New Program to Restore 100,000 Acres of Wetlands and Buffers on Chesapeake Bay

October 20, 1997
(20 October, 1997 ? Washington) The Environmental Defense Fund (EDF) praised the approval today by US Agriculture Secretary Dan Glickman and Vice President Al Gore of the Maryland Chesapeake Bay Conservation Reserve Enhancement Program. The program will restore 100,000 acres of wetlands, forest buffers and rapidly eroding lands around streams that enter into the Chesapeake Bay to filter polluted farm runoff and recreate habitat.

“This is the largest scientific and fully funded plan to restore the wetlands and natural boundaries to an estuary or a large river ever approved. It is large enough to place a natural buffer between farmland and every stream in Maryland,” said EDF executive director Fred Krupp, who participated in the announcement of the program on the shores of the Chesapeake Bay today. “Vice President Gore and Secretary Glickman deserve great praise for committing to

pursue as many Conservation Reserve Enhancement Programs as possible to restore ecosystems around the country.”
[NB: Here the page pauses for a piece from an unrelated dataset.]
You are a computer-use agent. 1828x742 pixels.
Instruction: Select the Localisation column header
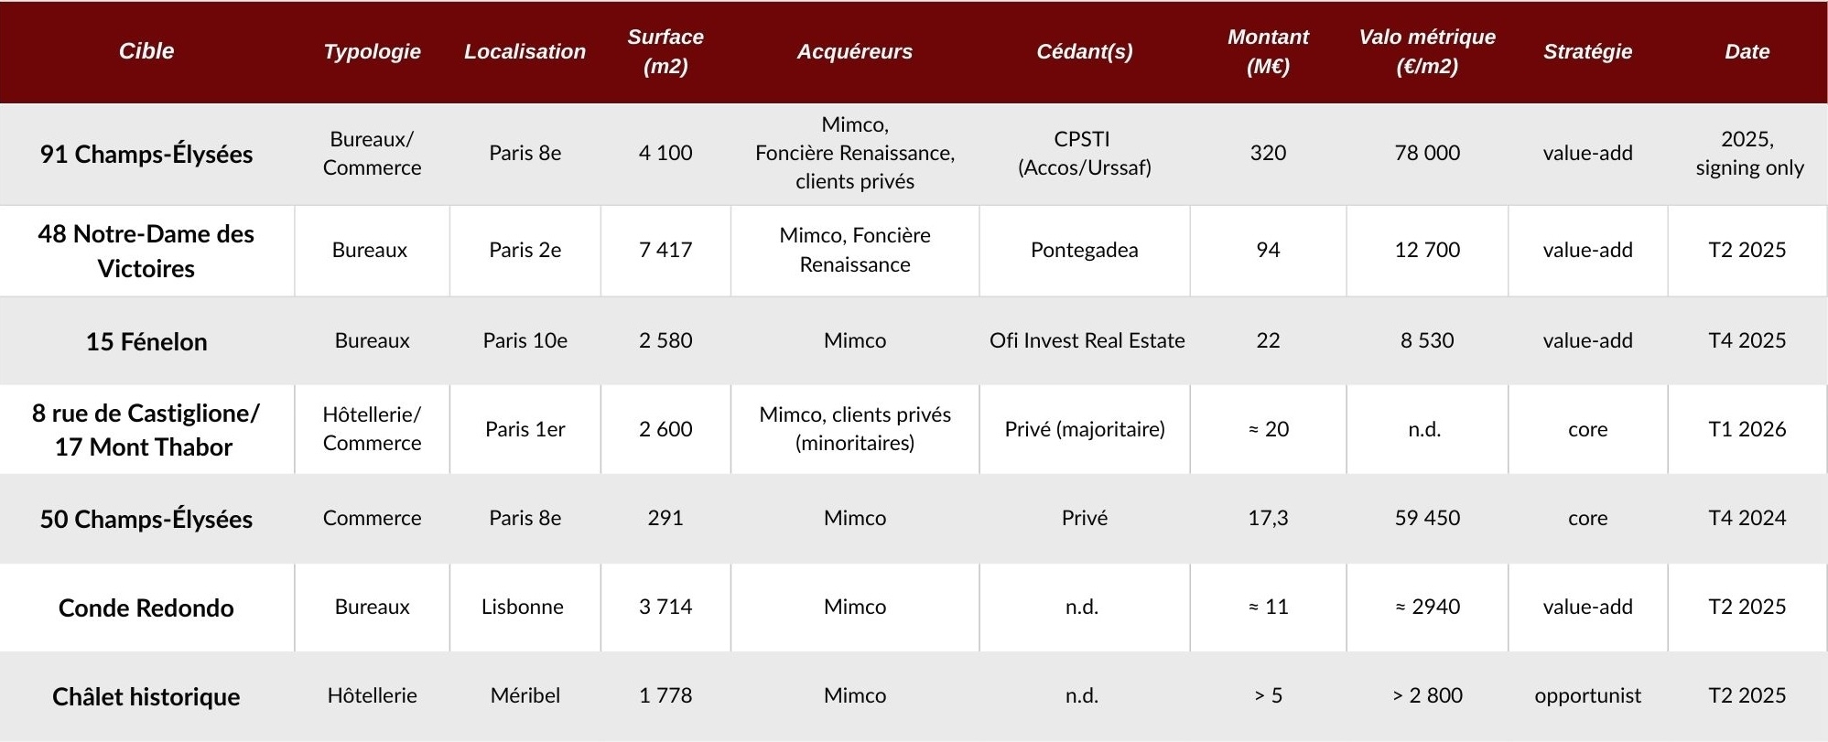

“The program combines state efforts with the massive, fully funded, federal Conservation Reserve Program to achieve a degree of environmental restoration neither Maryland nor the Agriculture Department could achieve alone,” said EDF senior attorney Tim Searchinger, who first proposed the concept of Enhancement Programs to the US Department of Agriculture (USDA) in June of 1996.

“Through Enhancement Programs the federal government helps states to implement restoration plans they have developed with intensive science and citizen input. State funds are used to assure wetlands and forests remain beyond the 10 to 15 year temporary benefits of traditional Conservation Reserve Programs, and to fund more complicated and valuable forms of restoration,” said Searchinger.

Beginning in 1996 Searchinger worked with Governor Glendening of Maryland, Governor Bob Edgar (R. Illinois) and Governor Arne Carlson (R. Minnesota) to submit pilot programs to serve as models for USDA. “The program has support from both Democrats and Republicans,” said Krupp. “The other two Enhancement programs each contemplate restoring wetlands, forests and prairies on roughly 200,000 acres of chronically flooded land along the Illinois and Minnesota River.”